Le maire de Florange, Philippe Tarillon, reconnaît qu'un nuage de désespoir plane sur sa ville. «Les gens ne croient plus à rien.» Mais il refuse de sombrer dans le pessimisme. Et il se démène pour propulser la survie de l'industrie sidérurgique de la Lorraine au coeur de la campagne présidentielle.

Ce socialiste convaincu, qui affiche une photo de François Mitterand dans son bureau, met tout son espoir dans un projet européen de captage de carbone qui pourrait peut-être sauver les meubles.

Mais ce sont les trois syndicats représentant les employés d'ArcelorMittal à Florange qui ont vraiment réussi à transformer les problèmes de Florange en un enjeu électoral.

Leur marche sur Paris et leur «village gaulois» aménagé près de l'usine ont attiré à Florange les médias du monde entier.

Du coup, Florange est devenue le symbole de la lutte de David contre un Goliath multinational. Symbole, aussi, de la menace que les délocalisations font peser sur les emplois industriels en France.

En visite à Florange, le candidat socialiste François Hollande a promis de faire voter une loi pour empêcher les fermetures de sociétés encore rentables - ce qui serait le cas de l'usine de Florange. Le leader syndical Frédéric Weber, de la CFDT, est d'accord. «Je ne comprends pas comment on peut justifier la fermeture d'une entreprise encore rentable sous prétexte qu'elle doit l'être encore plus.»

Nicolas Sarkozy, lui, n'a pas mis les pieds dans la région. Mais il a promis 17 millions pour aider l'usine à rénover ses installations.

Discrédité par sa tentative de sauvetage ratée de l'usine de Gandrange, mais aussi par ses discours antisyndicaux, y compris ses déclarations sur le «vrai travail», Nicolas Sarkozy n'a pas la cote à Florange.

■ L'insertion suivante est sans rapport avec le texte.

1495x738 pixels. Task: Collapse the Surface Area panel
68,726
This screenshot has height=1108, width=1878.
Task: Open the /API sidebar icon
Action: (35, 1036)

Il y est arrivé troisième au premier tour, sept points derrière Marine Le Pen, qui a décroché 26% - un score record.

François Hollande est arrivé premier, avec 33%.

Le patron du Don Camillio, Hervé Hoff, a voté Le Pen. «La vraie raison, c'est que je ne supporte plus les Arabes», explique-t-il.

Loïc Chomel, lui, a voté pour Sarkozy. Si le climat économique est si «morose», juge-t-il, c'est entre autres parce que les charges sociales des PME sont trop lourdes. Ce n'est pas un président socialiste qui va les alléger...

Mais le sentiment dominant, à Florange, c'est un fatalisme résigné. Les gens croient que la sidérurgie est condamnée, peu importe l'issue du vote.

«Quel que soit le président élu, il n'aura pas le poids pour empêcher ArcelorMittal de licencier comme il veut», dit Nicolas Zaugra, rédacteur en chef du site d'information Lor'actu.

À la sortie de Hayange, les syndicats ont accroché un gros SOS sur la statue de la Vierge qui surplombe la ville. Une façon de dire que seul un miracle pourrait encore sauver une industrie qui a longtemps fait la fierté de la région.